• **Aim of the task**: Below are entries; count the lines among them that contain the word "avatar", and give only the count.

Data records
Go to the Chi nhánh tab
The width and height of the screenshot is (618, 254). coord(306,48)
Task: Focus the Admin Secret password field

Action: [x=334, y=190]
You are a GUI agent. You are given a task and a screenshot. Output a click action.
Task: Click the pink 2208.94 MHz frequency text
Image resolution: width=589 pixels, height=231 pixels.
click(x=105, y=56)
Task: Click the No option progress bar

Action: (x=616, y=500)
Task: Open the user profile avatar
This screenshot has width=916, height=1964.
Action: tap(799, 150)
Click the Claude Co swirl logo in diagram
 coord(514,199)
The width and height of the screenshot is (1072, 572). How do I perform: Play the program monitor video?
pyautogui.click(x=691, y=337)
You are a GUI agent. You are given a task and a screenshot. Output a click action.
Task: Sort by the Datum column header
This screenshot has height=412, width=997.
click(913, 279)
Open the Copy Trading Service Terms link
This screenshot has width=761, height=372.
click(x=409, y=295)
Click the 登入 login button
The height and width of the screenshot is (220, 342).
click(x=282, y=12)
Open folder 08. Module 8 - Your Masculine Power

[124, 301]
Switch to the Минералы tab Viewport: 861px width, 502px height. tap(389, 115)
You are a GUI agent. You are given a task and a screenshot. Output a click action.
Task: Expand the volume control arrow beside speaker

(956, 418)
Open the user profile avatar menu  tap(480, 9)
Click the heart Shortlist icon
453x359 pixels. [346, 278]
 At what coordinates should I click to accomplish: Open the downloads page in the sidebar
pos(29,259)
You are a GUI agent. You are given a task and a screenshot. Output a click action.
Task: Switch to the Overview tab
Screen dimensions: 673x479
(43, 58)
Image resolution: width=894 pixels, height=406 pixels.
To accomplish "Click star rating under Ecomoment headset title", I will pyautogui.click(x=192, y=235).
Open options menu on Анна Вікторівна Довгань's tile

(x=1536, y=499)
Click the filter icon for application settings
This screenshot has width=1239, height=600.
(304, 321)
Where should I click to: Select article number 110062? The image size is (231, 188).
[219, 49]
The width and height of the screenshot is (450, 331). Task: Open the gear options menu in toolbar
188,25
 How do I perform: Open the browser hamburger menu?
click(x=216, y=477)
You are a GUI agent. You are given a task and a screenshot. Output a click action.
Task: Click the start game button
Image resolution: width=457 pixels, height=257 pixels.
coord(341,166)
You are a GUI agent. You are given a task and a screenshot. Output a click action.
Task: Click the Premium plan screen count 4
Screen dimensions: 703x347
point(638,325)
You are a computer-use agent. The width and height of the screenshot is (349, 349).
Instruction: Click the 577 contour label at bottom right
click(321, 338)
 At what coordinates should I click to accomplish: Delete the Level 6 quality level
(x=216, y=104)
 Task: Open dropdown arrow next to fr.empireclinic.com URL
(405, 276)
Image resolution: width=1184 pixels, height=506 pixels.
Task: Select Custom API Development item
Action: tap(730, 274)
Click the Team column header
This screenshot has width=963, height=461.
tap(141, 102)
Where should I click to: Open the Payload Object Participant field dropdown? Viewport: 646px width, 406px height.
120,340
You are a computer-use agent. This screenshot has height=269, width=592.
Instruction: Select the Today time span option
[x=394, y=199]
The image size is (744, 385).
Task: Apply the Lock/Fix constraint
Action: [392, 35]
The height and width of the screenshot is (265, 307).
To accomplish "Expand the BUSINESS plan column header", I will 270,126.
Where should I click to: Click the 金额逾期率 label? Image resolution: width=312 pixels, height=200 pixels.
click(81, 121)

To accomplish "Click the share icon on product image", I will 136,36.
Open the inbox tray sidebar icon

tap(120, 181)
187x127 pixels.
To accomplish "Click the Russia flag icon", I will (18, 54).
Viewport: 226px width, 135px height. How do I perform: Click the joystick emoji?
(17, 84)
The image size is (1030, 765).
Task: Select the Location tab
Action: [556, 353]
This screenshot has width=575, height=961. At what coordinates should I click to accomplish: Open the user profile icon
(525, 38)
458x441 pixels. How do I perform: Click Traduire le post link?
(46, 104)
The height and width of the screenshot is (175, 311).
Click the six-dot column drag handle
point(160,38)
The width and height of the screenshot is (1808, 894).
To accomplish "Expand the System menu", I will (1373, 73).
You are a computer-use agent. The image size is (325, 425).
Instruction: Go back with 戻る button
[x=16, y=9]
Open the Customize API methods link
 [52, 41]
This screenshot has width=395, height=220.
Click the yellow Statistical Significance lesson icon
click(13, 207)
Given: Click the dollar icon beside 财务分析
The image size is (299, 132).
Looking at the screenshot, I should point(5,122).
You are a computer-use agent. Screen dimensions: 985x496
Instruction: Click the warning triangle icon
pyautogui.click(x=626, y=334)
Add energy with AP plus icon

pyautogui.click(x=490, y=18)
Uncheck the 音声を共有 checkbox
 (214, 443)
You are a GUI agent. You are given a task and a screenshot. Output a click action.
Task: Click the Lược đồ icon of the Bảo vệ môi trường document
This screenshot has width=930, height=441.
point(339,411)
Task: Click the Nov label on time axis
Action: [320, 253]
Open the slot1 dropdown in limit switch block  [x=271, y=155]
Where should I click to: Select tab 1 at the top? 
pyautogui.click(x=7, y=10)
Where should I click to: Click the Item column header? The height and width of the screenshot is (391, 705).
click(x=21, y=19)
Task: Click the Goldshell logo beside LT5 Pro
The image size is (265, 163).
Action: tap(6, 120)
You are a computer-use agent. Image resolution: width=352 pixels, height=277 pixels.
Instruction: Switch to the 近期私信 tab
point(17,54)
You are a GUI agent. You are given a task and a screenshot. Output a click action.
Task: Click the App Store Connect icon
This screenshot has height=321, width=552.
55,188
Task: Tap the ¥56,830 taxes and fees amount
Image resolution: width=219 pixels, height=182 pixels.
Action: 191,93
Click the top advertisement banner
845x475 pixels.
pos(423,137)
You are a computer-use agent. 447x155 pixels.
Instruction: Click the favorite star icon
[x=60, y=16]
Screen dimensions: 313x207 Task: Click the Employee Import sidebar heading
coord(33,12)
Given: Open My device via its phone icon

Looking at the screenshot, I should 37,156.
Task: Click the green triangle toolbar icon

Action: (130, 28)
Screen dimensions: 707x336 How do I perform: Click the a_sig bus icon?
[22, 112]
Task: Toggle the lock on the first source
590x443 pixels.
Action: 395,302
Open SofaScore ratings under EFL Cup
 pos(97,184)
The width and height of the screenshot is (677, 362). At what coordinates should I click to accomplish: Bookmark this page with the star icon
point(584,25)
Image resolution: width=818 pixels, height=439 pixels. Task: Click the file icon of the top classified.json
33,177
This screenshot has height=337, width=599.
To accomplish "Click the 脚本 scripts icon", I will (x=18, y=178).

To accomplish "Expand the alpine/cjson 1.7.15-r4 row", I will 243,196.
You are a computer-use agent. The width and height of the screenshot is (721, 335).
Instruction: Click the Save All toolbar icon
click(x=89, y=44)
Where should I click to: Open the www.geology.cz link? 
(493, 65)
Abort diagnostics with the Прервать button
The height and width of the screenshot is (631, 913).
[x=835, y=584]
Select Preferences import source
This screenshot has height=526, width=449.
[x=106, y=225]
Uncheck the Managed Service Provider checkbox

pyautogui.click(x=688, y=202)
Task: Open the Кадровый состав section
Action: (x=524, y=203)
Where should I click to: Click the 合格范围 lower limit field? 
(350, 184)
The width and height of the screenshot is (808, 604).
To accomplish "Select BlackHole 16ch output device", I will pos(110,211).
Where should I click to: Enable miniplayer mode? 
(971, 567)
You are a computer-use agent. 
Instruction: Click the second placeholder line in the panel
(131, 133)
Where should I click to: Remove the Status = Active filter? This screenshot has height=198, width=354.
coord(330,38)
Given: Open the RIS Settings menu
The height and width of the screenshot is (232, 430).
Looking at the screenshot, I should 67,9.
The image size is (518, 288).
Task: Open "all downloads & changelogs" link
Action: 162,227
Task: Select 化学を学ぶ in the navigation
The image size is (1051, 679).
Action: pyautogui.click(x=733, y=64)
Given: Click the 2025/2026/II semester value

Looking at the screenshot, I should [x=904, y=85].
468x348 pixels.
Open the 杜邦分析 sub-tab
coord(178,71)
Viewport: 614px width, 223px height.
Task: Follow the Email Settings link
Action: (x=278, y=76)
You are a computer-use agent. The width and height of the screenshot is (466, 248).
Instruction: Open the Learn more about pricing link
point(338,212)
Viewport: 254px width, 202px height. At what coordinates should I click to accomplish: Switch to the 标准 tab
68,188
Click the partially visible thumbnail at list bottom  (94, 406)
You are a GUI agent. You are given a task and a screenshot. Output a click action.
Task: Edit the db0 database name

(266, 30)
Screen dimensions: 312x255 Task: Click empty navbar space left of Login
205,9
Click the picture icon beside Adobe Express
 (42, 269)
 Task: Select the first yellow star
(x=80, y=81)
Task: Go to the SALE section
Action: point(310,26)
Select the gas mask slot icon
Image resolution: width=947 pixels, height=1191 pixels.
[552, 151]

• **Your solution**: 2